Collected data entries:
▬▬▬▬▬▬

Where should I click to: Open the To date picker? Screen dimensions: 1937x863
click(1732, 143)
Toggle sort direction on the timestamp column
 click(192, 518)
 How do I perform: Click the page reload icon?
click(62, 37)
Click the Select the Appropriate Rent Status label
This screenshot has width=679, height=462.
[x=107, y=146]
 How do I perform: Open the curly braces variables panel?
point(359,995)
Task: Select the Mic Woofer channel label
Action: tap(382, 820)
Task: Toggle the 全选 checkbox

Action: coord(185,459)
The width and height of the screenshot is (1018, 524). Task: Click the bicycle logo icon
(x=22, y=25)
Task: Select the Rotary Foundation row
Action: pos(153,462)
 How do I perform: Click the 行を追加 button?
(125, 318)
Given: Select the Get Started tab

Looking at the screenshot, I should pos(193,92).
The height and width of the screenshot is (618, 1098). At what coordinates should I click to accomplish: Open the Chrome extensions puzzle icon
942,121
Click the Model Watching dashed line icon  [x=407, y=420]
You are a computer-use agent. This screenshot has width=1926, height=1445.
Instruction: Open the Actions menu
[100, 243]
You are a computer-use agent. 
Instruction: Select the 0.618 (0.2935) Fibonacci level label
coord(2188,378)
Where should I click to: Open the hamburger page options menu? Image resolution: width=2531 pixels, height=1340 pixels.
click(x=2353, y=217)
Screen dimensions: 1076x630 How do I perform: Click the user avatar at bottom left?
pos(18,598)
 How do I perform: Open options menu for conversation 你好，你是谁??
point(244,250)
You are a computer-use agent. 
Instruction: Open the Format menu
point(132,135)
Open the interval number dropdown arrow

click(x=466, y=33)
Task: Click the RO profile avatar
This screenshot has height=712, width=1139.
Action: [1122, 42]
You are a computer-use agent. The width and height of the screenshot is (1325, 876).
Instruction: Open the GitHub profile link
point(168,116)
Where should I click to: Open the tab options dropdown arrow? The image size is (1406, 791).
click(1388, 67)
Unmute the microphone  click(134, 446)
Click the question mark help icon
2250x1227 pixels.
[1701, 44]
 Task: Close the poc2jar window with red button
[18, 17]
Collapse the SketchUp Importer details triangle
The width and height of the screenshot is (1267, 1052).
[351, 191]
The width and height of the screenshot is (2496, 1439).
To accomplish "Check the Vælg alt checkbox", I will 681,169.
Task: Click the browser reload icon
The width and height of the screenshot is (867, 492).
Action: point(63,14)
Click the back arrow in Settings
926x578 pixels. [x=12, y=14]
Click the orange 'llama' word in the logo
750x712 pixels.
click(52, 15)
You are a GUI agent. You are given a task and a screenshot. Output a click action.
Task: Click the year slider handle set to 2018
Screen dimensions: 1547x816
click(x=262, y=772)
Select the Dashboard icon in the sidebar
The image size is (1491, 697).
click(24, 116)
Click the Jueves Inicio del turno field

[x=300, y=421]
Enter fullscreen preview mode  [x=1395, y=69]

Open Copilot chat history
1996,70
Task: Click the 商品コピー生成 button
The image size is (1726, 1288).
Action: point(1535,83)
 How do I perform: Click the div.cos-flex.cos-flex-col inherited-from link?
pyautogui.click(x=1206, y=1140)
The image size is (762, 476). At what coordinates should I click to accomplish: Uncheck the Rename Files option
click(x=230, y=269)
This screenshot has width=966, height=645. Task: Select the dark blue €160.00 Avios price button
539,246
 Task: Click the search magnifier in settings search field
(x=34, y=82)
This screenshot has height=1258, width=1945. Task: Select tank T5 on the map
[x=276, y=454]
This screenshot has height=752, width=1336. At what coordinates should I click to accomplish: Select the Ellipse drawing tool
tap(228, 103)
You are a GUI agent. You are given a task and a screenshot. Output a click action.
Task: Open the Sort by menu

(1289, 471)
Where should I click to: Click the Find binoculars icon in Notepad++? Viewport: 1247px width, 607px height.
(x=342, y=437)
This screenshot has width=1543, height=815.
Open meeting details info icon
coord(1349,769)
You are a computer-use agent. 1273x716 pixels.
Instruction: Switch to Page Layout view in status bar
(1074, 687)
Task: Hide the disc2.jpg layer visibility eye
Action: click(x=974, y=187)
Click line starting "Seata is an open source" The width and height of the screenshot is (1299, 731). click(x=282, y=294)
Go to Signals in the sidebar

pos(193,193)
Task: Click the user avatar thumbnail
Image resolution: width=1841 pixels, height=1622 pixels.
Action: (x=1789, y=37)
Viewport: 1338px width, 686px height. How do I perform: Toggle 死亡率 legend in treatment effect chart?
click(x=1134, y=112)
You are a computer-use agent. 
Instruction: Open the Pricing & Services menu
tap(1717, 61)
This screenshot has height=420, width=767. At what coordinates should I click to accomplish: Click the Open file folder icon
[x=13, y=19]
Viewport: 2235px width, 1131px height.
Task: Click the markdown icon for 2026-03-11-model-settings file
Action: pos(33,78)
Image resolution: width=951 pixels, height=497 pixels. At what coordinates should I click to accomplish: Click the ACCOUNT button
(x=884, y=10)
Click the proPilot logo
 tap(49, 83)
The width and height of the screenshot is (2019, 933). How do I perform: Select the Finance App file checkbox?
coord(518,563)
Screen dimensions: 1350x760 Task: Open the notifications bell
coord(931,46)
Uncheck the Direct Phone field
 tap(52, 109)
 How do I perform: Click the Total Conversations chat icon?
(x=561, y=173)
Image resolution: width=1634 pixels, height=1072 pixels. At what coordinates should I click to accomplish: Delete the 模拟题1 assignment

▬▬▬▬▬▬

EXERCISE AIM:
Would you copy out all the entries above without changing a single character?

SOLVED PROBLEM:
Where should I click to: Open the To date picker? Screen dimensions: 1937x863
click(1732, 143)
Toggle sort direction on the timestamp column
 click(192, 518)
 How do I perform: Click the page reload icon?
click(62, 37)
Click the Select the Appropriate Rent Status label
This screenshot has width=679, height=462.
[x=107, y=146]
 How do I perform: Open the curly braces variables panel?
point(359,995)
Task: Select the Mic Woofer channel label
Action: tap(382, 820)
Task: Toggle the 全选 checkbox

Action: coord(185,459)
The width and height of the screenshot is (1018, 524). Task: Click the bicycle logo icon
(x=22, y=25)
Task: Select the Rotary Foundation row
Action: pos(153,462)
 How do I perform: Click the 行を追加 button?
(125, 318)
Given: Select the Get Started tab

Looking at the screenshot, I should pos(193,92).
The height and width of the screenshot is (618, 1098). At what coordinates should I click to accomplish: Open the Chrome extensions puzzle icon
942,121
Click the Model Watching dashed line icon  [x=407, y=420]
You are a computer-use agent. This screenshot has width=1926, height=1445.
Instruction: Open the Actions menu
[100, 243]
You are a computer-use agent. 
Instruction: Select the 0.618 (0.2935) Fibonacci level label
coord(2188,378)
Where should I click to: Open the hamburger page options menu? Image resolution: width=2531 pixels, height=1340 pixels.
click(x=2353, y=217)
Screen dimensions: 1076x630 How do I perform: Click the user avatar at bottom left?
pos(18,598)
 How do I perform: Open options menu for conversation 你好，你是谁??
point(244,250)
You are a computer-use agent. 
Instruction: Open the Format menu
point(132,135)
Open the interval number dropdown arrow

click(x=466, y=33)
Task: Click the RO profile avatar
This screenshot has height=712, width=1139.
Action: [1122, 42]
You are a computer-use agent. The width and height of the screenshot is (1325, 876).
Instruction: Open the GitHub profile link
point(168,116)
Where should I click to: Open the tab options dropdown arrow? The image size is (1406, 791).
click(1388, 67)
Unmute the microphone  click(134, 446)
Click the question mark help icon
2250x1227 pixels.
[1701, 44]
 Task: Close the poc2jar window with red button
[18, 17]
Collapse the SketchUp Importer details triangle
The width and height of the screenshot is (1267, 1052).
[351, 191]
The width and height of the screenshot is (2496, 1439).
To accomplish "Check the Vælg alt checkbox", I will 681,169.
Task: Click the browser reload icon
The width and height of the screenshot is (867, 492).
Action: point(63,14)
Click the back arrow in Settings
926x578 pixels. [x=12, y=14]
Click the orange 'llama' word in the logo
750x712 pixels.
click(52, 15)
You are a GUI agent. You are given a task and a screenshot. Output a click action.
Task: Click the year slider handle set to 2018
Screen dimensions: 1547x816
click(x=262, y=772)
Select the Dashboard icon in the sidebar
The image size is (1491, 697).
click(24, 116)
Click the Jueves Inicio del turno field

[x=300, y=421]
Enter fullscreen preview mode  [x=1395, y=69]

Open Copilot chat history
1996,70
Task: Click the 商品コピー生成 button
The image size is (1726, 1288).
Action: point(1535,83)
 How do I perform: Click the div.cos-flex.cos-flex-col inherited-from link?
pyautogui.click(x=1206, y=1140)
The image size is (762, 476). At what coordinates should I click to accomplish: Uncheck the Rename Files option
click(x=230, y=269)
This screenshot has width=966, height=645. Task: Select the dark blue €160.00 Avios price button
539,246
 Task: Click the search magnifier in settings search field
(x=34, y=82)
This screenshot has height=1258, width=1945. Task: Select tank T5 on the map
[x=276, y=454]
This screenshot has height=752, width=1336. At what coordinates should I click to accomplish: Select the Ellipse drawing tool
tap(228, 103)
You are a GUI agent. You are given a task and a screenshot. Output a click action.
Task: Open the Sort by menu

(1289, 471)
Where should I click to: Click the Find binoculars icon in Notepad++? Viewport: 1247px width, 607px height.
(x=342, y=437)
This screenshot has width=1543, height=815.
Open meeting details info icon
coord(1349,769)
You are a computer-use agent. 1273x716 pixels.
Instruction: Switch to Page Layout view in status bar
(1074, 687)
Task: Hide the disc2.jpg layer visibility eye
Action: click(x=974, y=187)
Click line starting "Seata is an open source" The width and height of the screenshot is (1299, 731). click(x=282, y=294)
Go to Signals in the sidebar

pos(193,193)
Task: Click the user avatar thumbnail
Image resolution: width=1841 pixels, height=1622 pixels.
Action: (x=1789, y=37)
Viewport: 1338px width, 686px height. How do I perform: Toggle 死亡率 legend in treatment effect chart?
click(x=1134, y=112)
You are a computer-use agent. 
Instruction: Open the Pricing & Services menu
tap(1717, 61)
This screenshot has height=420, width=767. At what coordinates should I click to accomplish: Click the Open file folder icon
[x=13, y=19]
Viewport: 2235px width, 1131px height.
Task: Click the markdown icon for 2026-03-11-model-settings file
Action: pos(33,78)
Image resolution: width=951 pixels, height=497 pixels. At what coordinates should I click to accomplish: Click the ACCOUNT button
(x=884, y=10)
Click the proPilot logo
 tap(49, 83)
The width and height of the screenshot is (2019, 933). How do I perform: Select the Finance App file checkbox?
coord(518,563)
Screen dimensions: 1350x760 Task: Open the notifications bell
coord(931,46)
Uncheck the Direct Phone field
 tap(52, 109)
 How do I perform: Click the Total Conversations chat icon?
(x=561, y=173)
Image resolution: width=1634 pixels, height=1072 pixels. At what coordinates should I click to accomplish: Delete the 模拟题1 assignment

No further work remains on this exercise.